Monday, 6 June 2011

MapGuide Application Development tips

Sometimes on the mapguide-users mailing list, we get questions that make me scratch my head sometimes. These are questions that can answer themselves with the use and knowlege of the right tools and configuration settings.

So giving the benefit of the doubt regarding programming ability, and simply assuming the case of "not knowing what's out there", here's the tools and configuration settings that I always use when developing MapGuide applications, which should greatly assist and simplify the process of developing and debugging MapGuide applications. Experienced web developers can probably tune out because you should already know these tools :)

1. Firebug

If you haven't heard of firebug or haven't used it before, stop reading this post and download it now. DO IT!

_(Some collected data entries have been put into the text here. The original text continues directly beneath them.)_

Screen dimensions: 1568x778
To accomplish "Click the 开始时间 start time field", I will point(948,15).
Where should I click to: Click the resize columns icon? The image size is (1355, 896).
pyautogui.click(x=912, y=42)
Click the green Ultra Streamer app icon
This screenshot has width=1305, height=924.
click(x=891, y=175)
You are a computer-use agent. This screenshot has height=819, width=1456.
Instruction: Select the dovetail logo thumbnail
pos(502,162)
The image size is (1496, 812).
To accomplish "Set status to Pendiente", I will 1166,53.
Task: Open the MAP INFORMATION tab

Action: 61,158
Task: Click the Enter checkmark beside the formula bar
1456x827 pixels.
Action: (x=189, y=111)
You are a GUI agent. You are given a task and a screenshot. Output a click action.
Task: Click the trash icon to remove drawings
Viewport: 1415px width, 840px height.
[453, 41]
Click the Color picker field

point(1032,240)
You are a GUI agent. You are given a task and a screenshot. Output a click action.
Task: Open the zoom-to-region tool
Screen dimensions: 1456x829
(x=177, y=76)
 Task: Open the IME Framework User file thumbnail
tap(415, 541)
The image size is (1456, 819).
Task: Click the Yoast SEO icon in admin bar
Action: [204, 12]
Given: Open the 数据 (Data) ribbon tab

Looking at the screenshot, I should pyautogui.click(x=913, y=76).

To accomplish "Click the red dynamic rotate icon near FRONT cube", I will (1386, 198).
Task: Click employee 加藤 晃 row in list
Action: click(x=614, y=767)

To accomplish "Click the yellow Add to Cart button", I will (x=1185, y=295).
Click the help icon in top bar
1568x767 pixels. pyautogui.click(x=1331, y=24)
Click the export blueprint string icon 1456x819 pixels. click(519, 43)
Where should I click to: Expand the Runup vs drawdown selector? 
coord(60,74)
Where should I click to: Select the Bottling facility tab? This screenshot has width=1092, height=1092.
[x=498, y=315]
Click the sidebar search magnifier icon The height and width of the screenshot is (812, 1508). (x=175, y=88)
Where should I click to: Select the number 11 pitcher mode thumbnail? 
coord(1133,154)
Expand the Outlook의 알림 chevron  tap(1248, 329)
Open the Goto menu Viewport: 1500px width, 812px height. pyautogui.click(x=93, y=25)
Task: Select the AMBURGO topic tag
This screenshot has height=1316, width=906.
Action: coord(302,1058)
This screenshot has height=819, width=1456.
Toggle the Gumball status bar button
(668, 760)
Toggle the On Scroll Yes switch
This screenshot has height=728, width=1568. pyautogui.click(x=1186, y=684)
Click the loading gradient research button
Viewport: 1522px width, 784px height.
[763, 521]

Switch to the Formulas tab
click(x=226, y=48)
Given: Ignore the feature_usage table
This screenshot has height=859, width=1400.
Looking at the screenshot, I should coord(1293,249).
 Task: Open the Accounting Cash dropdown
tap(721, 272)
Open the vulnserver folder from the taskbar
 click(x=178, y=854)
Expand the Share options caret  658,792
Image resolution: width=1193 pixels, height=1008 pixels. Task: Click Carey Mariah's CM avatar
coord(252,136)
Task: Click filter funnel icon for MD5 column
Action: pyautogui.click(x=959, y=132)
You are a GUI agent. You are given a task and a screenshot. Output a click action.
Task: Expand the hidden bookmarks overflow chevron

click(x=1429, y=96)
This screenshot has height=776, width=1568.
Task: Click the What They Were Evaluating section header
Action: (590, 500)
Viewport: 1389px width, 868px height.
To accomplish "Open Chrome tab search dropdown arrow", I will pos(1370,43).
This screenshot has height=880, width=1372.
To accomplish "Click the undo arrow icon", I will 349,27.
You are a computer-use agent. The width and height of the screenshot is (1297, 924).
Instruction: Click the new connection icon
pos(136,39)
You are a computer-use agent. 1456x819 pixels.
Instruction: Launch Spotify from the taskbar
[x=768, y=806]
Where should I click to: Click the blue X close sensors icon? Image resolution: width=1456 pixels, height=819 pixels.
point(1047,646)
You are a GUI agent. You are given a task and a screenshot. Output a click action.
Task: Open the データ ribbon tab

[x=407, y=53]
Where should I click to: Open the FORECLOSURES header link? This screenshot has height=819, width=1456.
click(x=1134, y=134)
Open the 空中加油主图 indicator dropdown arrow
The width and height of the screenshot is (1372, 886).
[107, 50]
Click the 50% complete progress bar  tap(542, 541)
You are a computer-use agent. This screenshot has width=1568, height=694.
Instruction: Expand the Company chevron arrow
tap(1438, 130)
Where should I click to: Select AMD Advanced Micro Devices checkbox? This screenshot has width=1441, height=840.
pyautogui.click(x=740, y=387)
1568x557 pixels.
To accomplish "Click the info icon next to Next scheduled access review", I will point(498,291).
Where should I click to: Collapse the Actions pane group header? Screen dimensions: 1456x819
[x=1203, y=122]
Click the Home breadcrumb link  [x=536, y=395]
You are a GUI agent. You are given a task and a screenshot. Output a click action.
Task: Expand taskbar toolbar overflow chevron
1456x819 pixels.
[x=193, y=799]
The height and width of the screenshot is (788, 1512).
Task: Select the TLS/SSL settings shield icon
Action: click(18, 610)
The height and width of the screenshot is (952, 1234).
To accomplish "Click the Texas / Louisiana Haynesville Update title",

If firebug didn't exist, I probably wouldn't be taking Web Development as seriously (hell, I probably wouldn't do web development full stop!). If you do any development on the MapGuide Platform (or web development in general), you will have to write some javascript and firebug provides top-class debugging facilities.

But it doesn't just do javascript, it also does:
  • CSS/DOM debugging
  • HTTP request tracing / performance monitoring. (you can see all the requests that Fusion/AJAX viewer is making to your MapGuide Web Tier)
  • Lots more!
It is the complete web development package! Of course, you should already know that (and I shouldn't even have to be writing this post!)

2. Mozilla Firefox

Besides the fact that this is needed for firebug, Firefox is the epitomy of the modern web browser, and has lots of healthy competition from Google Chrome and other WebKit-based bretheren to help keep moving the web forward ... Unlike that browser from Redmond^!

But even still, the Firefox + Firebug combination provides a solid foundation for your design ensuring that the time spent in Internet Explorer is kept to a minimum*

My web development workflow is simply:
  1. Design and develop and test in Firefox / Firebug. This design will 99.9% work in all modern browsers.
  2. Contort and bastardise this design (hopefully not too much) to make it work in Internet Explorer
  3. Re-test against Firefox / Firebug to ensure no breakages.
Simply put, the Firefox + Firebug combination significantly reduces the time spent in the 2nd step of this workflow. The amount of pain and suffering (and the amount of swearing directed at Redmond) would be kept to a minimum.

3. Baretail + MapGuide log files

Believe it or not, MapGuide actually logs lots of information when its running (under default server configuration settings). If a viewer has made a request to the MapGuide Server, it is logged. If MapGuide throws an error, it is logged. If something has made the MapGuide Server fall over, chances are it is logged. Simply put, the logging facilities built into MapGuide provides you with a lot of information to work with. When things go south in your MapGuide application, the log files should almost always be the first port of call.

Baretail is a windows utility that is effectively the windows equivalent to the unix tail utility, showing you the latest entries in error.log and access.log (and any other log file) as they are written by the MapGuide Server. It is an invaluable resource to assist in debugging and problem diagnosis. Does your MapGuide application code not work? Try running it again while observing the mapguide logs under baretail. They might tell you something.

4. Set display_errors = On in php.ini

The PHP that is bundled with MapGuide uses production-level settings. This means any warnings or errors (like unhandled MapGuide exceptions) in any PHP code you may be running are silently swept under the carpet most of the time. Setting the display_errors setting to On in php.ini will reveal and display these errors. If PHP is your development environment, this should be the first thing you do on a fresh development install of MapGuide.

5. JavaScript lint

Sometimes I wish JavaScript was a compiled language. That way the theoretical javascript compiler can report to me all the syntax errors it finds in my javascript source code immediately instead of me having to wait until runtime to get a nasty surprise!

Well JavaScript will never become a compiled language, but we do have JavaScript Lint which is the closest thing we will ever get to a "compiler". Usage is simple, run the jsl.exe executable on your javascript source and watch it report any javascript syntax errors with matching line numbers!

Knowing these tools and configuration settings have made my web development life simpler, I hope this post makes your's simpler too!

^ Generally speaking, where IE gets it completely wrong is in two areas: 1) Certain parts of the DOM API and 2) Flagrant disregard or misinterpretation of certain CSS rules (most infamously, the box model bug). But it's 2011, these are known problems solved by almost every web framework out there, which you should be using already! Which is why I said that the Firefox + Firebug combination takes you 90% there.

* I think if all of us web developers charged a mandatory "IE tax" on our web development work, it would make some of these regressive organisations think twice about holding us (and the modern web) back by still mandating Internet Explorer 6 as the "standard web browser". Microsoft got the message, why won't you!? To be fair, none of the clients I have worked with in my career thus far fall under this category, but the fact that there are still such organisations out there makes baby Jesus cry! At least IE9 is a half-modern web browser, and if Microsoft is serious about its vision of application development for Windows 8, they have no choice but to make IE10 an actual functional modern web browser!